When your thoughts are not going in a million directions, you can see things more clearly. It is a marathon, not a sprint. 

Have you ever tried expressing your emotions and needs. Do it in a way that doesn't attack him. 

Try meeting in a neutral setting. 

Things may get heated, but when your emotions level off analyze. See if there is any validation. Hopefeully he does the same thing in return. 

Best if done with an mc. Things may be sour, since your going to bring up grievances. Holding things in will only breed resentment, which over the long run is more damaging.


----------



## SunnyLeo (Nov 6, 2014)

*Re: Hitting the bottom very hard -URGENT HELP!*

My H just called me saying he would come to see me tonight and want to take me out for a dinner. He wants to talk some serious stuff. But he would not stay at *my* house over night but go to see OW after our dinner. I knew about her for a while, he already told me about her. She sounded like she has a common sense though. When they first met less than year but more than 6 month ago, my H did not tell her he was married, and when he told her he was married she did not try to make any contacts with him from her side (GOOD GIRL!) It was him who made a contact with her again telling that he had separated from me and was going to divorce (BAD BOY!). She seemed be OK start seeing him, but still holding her back because he technically is still a married man, not even legally separated. He said his emotion towards her is stronger than her towards him because of his marital status. He said I can ask questions I might have. He said he really likes her. To my surprise I reacted very calm during this whole conversation with him on the phone. But I don't know what to expect what he would like talk with me at the dinner tonight and in which direction I should try to lead it to. Should I imply "that's OK, I don't care even if you should pursue her and more involved" or "you should not do anything you would be shamed of telling your family and friends." Although I am not having another "melt-down" moment but I'm very confused. Indeed, I told him I'm very confused on the phone. Well....


----------



## Faithful123 (Oct 29, 2014)

You're not a fool, but you need to turn your attention back to you as much as possible and your needs. It's tough to do, trust me I battle it all the time. Quite often it's the quiet times that are hard, listen to Mr Fisty, he has some great insight, take tiny steps, one at a time. We always want finality but the road needs to be driven. Watching your posts, stay strong and focus on you.


----------



## SunnyLeo (Nov 6, 2014)

== WRITTEN TASK ==
Write the next part of the forum thread on a troubled marriage, beginning after its final line.

== INFORMATION GIVEN ==
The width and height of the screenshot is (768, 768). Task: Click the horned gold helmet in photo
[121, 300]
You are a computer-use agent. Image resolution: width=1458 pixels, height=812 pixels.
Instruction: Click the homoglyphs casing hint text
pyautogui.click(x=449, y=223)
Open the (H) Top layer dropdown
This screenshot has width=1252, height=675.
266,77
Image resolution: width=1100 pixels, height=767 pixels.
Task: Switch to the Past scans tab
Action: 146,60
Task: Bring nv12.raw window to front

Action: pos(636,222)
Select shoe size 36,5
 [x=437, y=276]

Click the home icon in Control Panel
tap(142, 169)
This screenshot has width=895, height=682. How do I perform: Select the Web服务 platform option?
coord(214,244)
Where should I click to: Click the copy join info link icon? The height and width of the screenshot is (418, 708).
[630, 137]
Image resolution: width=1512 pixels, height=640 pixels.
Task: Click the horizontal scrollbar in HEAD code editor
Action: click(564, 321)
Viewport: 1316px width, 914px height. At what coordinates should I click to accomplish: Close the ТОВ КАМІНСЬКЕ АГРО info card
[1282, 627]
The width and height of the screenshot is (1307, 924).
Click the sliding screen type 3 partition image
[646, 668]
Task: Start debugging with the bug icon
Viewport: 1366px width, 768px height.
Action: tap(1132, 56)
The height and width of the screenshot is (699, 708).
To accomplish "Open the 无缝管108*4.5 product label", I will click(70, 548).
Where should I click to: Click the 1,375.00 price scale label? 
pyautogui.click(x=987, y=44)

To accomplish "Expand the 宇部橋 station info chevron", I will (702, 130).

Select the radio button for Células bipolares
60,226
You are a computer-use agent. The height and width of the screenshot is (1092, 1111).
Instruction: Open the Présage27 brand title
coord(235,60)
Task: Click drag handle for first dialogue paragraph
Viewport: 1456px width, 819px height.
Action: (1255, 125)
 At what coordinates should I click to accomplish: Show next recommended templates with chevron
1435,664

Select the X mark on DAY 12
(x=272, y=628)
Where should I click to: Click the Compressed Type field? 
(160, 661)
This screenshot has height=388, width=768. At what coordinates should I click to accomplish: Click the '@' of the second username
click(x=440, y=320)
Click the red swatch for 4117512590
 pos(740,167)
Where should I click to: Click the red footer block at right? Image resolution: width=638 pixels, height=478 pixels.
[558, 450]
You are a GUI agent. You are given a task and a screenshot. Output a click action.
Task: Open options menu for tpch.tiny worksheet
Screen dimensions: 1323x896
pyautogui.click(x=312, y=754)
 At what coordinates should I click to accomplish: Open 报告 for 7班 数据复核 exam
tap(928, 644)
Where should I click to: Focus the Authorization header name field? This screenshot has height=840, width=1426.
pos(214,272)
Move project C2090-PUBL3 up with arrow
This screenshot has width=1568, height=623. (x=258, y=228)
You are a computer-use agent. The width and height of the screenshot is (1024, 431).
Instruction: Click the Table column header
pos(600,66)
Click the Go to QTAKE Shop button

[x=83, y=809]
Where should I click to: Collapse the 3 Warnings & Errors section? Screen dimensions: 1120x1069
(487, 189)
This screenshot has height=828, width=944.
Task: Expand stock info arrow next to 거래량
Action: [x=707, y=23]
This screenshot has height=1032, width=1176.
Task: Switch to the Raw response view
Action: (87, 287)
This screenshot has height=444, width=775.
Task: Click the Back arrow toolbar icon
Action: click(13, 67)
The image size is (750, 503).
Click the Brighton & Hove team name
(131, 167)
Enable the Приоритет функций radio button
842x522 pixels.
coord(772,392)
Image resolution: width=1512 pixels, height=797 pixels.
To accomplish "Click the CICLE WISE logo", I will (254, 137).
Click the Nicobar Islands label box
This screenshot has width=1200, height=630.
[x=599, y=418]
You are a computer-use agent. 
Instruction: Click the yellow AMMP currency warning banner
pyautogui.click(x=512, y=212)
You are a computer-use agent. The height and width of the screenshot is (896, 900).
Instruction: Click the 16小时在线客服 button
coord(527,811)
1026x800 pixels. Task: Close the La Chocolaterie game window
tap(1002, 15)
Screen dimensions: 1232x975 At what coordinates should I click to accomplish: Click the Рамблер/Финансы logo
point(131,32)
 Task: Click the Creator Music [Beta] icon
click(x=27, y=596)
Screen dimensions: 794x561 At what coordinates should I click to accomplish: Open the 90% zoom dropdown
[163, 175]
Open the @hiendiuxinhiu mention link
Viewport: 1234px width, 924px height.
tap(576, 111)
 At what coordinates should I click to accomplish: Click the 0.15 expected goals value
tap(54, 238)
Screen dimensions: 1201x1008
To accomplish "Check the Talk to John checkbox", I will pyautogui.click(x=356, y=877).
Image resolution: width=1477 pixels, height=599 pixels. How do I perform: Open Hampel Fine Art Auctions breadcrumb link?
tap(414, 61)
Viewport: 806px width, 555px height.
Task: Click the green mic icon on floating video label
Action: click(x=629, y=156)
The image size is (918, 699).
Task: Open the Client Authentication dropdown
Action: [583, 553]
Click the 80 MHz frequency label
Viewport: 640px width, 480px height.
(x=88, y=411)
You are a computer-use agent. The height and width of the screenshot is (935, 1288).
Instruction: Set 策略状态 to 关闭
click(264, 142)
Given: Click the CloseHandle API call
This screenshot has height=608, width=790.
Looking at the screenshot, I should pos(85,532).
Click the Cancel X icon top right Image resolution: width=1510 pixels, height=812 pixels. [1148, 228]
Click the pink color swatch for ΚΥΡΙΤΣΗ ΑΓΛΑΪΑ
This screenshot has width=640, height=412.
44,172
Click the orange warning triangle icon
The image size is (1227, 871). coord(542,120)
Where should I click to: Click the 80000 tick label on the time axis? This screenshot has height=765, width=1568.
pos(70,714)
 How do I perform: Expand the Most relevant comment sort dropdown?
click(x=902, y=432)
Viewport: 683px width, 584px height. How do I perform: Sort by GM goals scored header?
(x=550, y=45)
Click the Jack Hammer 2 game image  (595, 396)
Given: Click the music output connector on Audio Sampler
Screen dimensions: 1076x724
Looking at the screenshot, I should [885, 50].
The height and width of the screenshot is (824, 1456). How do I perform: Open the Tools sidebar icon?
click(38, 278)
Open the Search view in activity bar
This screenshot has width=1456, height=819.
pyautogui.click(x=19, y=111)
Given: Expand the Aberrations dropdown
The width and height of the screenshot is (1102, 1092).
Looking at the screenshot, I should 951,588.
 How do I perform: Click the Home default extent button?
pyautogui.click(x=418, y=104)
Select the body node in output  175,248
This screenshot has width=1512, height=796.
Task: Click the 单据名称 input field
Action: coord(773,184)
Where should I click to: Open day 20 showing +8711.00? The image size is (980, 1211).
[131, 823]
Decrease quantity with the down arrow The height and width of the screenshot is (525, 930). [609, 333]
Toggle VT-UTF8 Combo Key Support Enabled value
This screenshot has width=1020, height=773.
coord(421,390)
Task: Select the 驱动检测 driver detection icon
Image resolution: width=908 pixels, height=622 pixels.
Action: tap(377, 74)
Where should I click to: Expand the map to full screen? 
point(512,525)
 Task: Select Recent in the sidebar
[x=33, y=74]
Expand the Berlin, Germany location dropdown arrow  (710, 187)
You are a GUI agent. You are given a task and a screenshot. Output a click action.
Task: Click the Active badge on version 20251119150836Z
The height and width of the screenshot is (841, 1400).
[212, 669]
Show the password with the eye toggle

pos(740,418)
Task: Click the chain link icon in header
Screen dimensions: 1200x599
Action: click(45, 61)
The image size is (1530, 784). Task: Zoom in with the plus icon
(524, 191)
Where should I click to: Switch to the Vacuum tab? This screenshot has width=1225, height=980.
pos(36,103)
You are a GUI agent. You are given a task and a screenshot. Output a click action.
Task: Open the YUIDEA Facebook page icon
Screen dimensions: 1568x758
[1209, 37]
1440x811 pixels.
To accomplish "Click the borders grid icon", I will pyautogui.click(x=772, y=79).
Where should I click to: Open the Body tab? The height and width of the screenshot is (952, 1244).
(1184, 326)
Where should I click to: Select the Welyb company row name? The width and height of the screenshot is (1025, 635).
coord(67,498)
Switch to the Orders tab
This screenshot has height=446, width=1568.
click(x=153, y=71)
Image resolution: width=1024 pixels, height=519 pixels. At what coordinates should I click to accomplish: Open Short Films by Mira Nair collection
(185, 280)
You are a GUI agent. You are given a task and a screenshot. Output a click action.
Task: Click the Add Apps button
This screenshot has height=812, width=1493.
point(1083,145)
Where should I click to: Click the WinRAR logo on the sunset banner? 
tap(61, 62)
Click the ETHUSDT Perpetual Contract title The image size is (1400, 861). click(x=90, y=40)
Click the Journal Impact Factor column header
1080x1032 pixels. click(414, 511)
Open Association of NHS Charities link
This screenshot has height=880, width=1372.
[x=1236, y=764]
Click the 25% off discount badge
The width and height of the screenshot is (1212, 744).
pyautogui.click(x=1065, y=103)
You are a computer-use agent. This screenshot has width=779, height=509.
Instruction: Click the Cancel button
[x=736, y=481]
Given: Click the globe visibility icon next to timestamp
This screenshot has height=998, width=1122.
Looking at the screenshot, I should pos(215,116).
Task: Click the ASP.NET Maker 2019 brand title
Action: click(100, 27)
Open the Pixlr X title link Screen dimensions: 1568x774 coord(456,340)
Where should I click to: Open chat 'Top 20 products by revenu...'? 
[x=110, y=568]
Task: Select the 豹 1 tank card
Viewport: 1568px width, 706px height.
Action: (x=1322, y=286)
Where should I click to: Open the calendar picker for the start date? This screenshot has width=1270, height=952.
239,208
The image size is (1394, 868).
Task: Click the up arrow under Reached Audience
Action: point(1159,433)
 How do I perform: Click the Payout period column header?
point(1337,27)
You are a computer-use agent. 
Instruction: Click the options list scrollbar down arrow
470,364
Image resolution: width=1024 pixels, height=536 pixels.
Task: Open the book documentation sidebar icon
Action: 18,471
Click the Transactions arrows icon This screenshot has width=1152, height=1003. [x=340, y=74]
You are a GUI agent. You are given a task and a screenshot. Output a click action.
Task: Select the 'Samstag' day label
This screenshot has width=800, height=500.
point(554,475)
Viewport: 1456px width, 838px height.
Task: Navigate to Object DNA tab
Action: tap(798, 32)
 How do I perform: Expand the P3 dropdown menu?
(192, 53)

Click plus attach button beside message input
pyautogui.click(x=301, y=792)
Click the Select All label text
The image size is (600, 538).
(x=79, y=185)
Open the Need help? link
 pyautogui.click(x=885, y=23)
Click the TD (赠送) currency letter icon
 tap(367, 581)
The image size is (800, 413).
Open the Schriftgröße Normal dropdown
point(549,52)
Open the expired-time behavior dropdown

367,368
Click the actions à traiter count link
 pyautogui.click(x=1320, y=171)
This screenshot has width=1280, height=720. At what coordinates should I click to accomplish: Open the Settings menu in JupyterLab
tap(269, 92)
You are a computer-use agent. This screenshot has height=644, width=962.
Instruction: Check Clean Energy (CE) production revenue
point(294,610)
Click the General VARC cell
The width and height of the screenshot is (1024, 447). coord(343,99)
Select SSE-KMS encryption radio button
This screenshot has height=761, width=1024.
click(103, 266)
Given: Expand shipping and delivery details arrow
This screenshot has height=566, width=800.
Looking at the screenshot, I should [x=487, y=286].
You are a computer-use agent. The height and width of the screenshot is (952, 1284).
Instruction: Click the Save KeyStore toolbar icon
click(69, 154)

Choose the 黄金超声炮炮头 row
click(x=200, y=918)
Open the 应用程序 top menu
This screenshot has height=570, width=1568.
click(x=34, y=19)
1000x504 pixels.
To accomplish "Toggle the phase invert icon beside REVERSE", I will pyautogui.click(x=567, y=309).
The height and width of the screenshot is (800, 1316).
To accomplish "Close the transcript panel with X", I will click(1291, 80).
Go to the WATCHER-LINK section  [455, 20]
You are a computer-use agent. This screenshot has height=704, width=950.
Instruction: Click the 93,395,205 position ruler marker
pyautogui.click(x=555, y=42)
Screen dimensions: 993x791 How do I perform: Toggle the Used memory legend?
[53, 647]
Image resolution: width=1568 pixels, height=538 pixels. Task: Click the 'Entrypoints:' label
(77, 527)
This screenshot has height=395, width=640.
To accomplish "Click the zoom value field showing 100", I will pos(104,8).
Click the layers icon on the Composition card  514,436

== EXPECTED ANSWER ==
I just got back from the dinner with my H. Surprisingly we had a really good time together, no nervousness so ever. We enjoyed our conversation and food, honestly I enjoyed his company and I could tell he did the same. Before being H and W, I have no doubt we are genuinely good friends of each other. He still talks to me what he is up to, especially some obstacles he encountered. I feel his trust in me as I listen to him. I don't know what made him change but today I did not see any uncomfortableness with him being around me like before. 

We started talking about more general stuff and how we are doing lately. Then asked me if I was OK and said he would be very supportive of me in any possible ways as much as he could. I believed that was his sincere attitude, he was not trying to manipulate me. I asked him some questions that I wanted him to be honest and I believed he was. I could tell his heart was still open to me. I also told him that I don't have any harsh feelings towards OW, I really don't. I don't know why but I feel like the fogs cleared up from my mind. Should he be the one to blame? I can't say so, I really feel I'm very responsible that I put us into the position where we are right now. He looked happier today and I was glad to see that. I know he has been through a really rough time for the last 2 yrs and he said he understood what I'm going through right now because he already had. Also he noticed I'm much more relaxed now taking some time off from my work and started seeing counseling.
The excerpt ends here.